Exposure to a persistent organic pollutant mixture resulted in sex-specific steatotic liver disease: Role of the liver-endocrine axis.
Banrida Wahlang, Yuan Hua, Gavin J Phillips, Shikshita Singh, Oluwanifemi E Bolatimi, Bana Luulay, Tyler C Gripshover, Walter H Watson, Michael L Merchant, Maiying Kong, Jeffrey Kim, Carolyn M Klinge
Abstract
Open AccessExposures to persistent organic pollutants (POPs) have been associated with steatotic liver disease (SLD), but how these chemicals impact women's liver health is underexplored. Our goal was to determine the sex-specific impact of POPs on SLD and identify underlying sex-specific mechanisms.
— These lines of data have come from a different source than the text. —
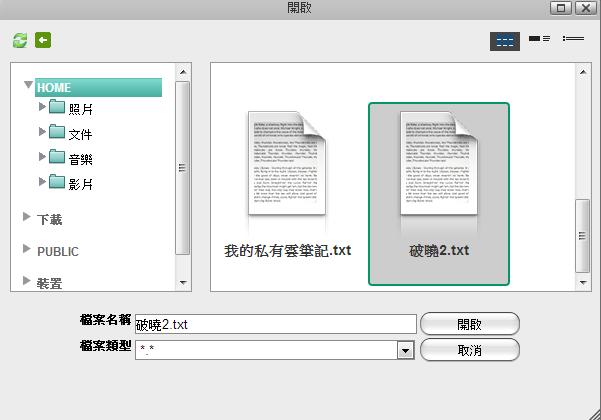Select the 文件 folder icon
This screenshot has width=601, height=420.
tap(56, 132)
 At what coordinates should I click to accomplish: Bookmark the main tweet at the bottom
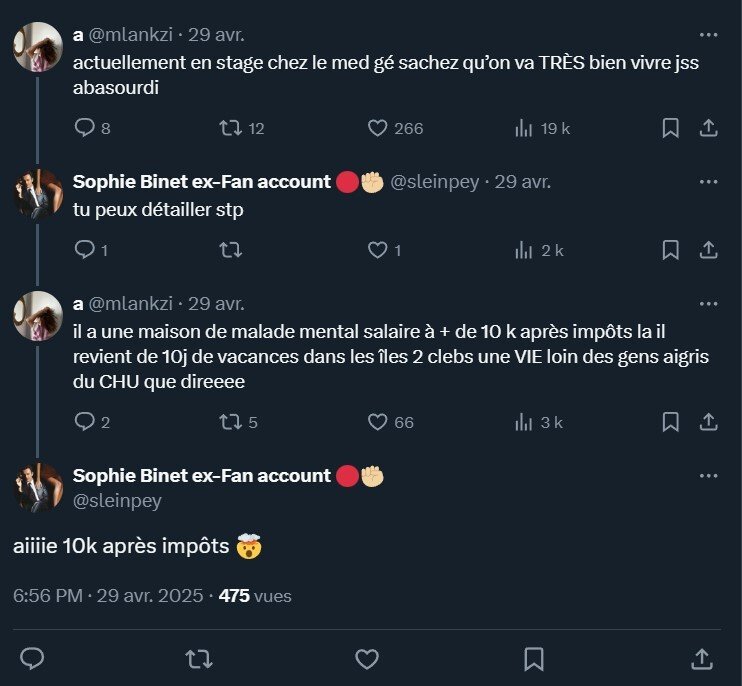tap(534, 657)
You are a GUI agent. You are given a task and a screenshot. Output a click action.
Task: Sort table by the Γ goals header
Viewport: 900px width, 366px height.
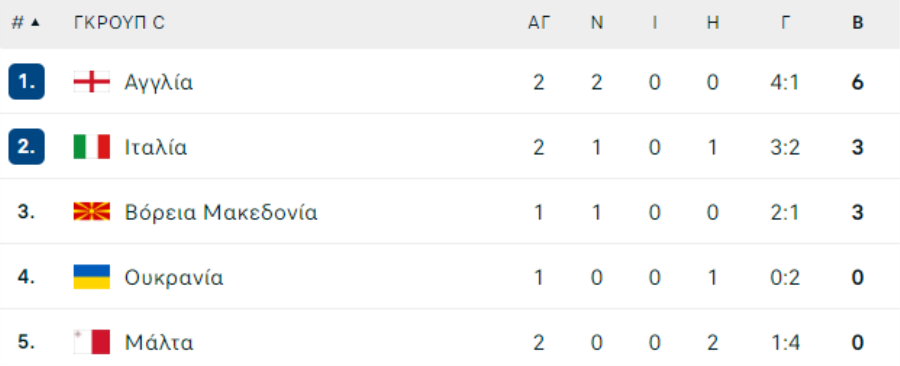coord(786,23)
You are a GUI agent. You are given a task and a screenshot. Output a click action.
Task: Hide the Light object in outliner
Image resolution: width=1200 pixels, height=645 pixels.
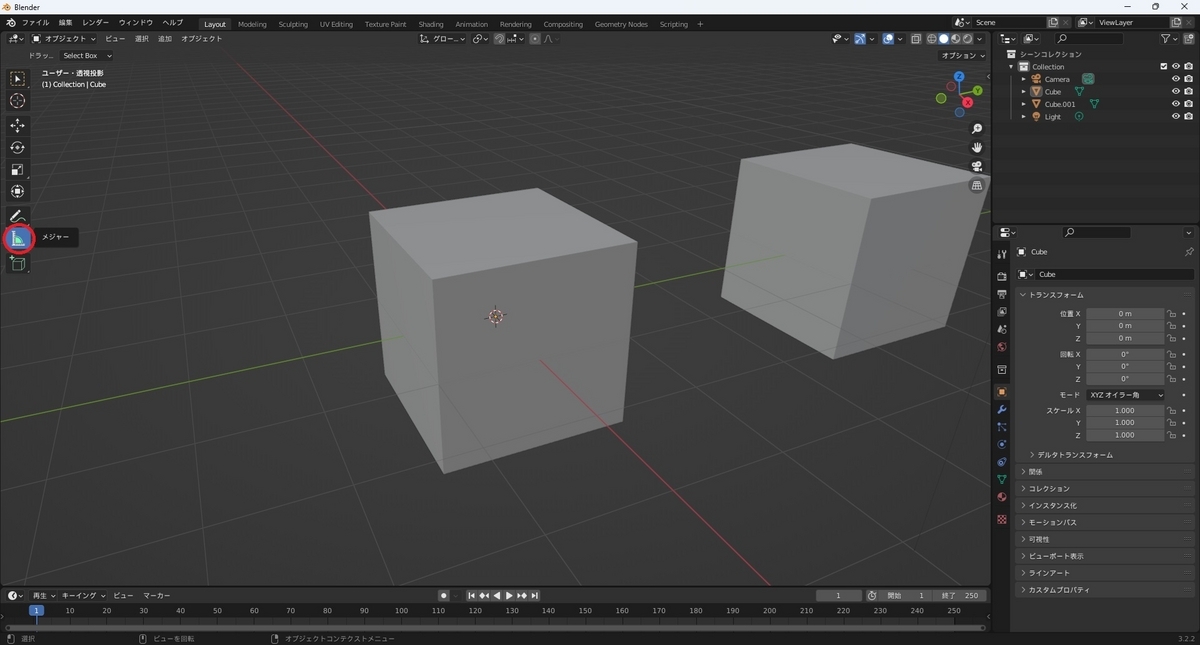click(1176, 117)
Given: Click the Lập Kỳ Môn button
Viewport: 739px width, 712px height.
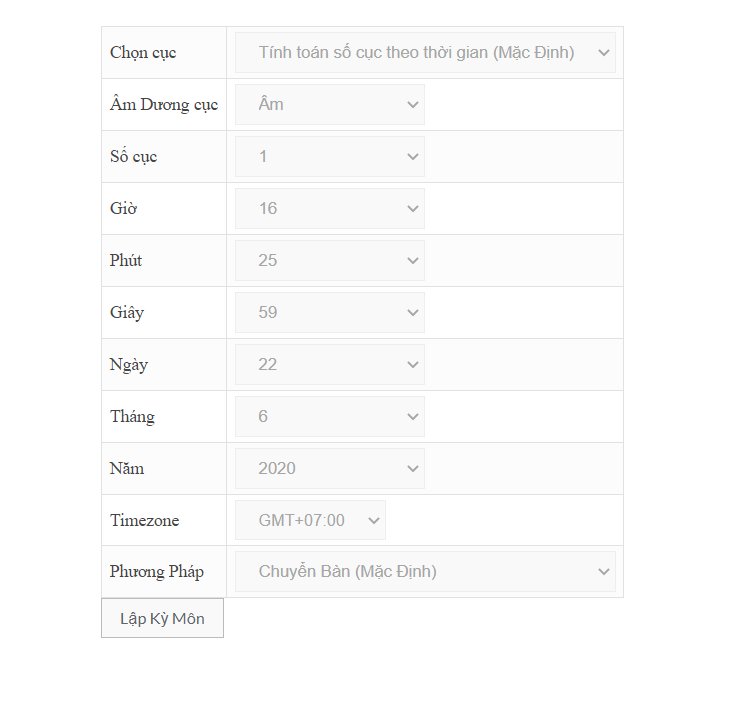Looking at the screenshot, I should pos(162,618).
Male and female C57BL/6 mice were fed either a low-fat control diet (CD) or western diet (WD) and exposed to the vehicle control or a POP mixture of chlordane (20 mg/kg) and PCB 126 (20 μg/kg) over 12 weeks. Another group of intact or ovariectomized (OVX) female mice were exposed to the same POP mixture/vehicle control for 2 weeks. Compared to their diet- and sex-matched controls, WD-fed females exposed to the POP mixture exhibited steatosis, confirmed by H&E staining and quantification of hepatic triglycerides/cholesterol, and decreased physical activity (assessed using metabolic chambers). These observations were absent in males. Mechanistically, POPs activated hepatic xenobiotic receptors, namely the arylhydrocarbon receptor and constitutive androstane receptor (CAR), measured by Cyp1a1/Cyp1a2 and Cyp2b10 induction respectively. However, more robust CAR activation was observed in CD-fed females. This group also showed decreased liver gene expression of estrogen sulfotransferase (Sult1e1), a key enzyme in estrogen metabolism. Further, POPs induced hepatomegaly and resistance to glucose clearance only in intact, but not OVX females, suggesting that altered estrogen signaling by POPs played a mechanistical role in driving hepatic POP-mediated toxicity in females. Female mice exposed to the POP mixture were more susceptible to toxicant-associated SLD. Our findings emphasized the significance of examining biological sex in assessing environmental liver disease risk.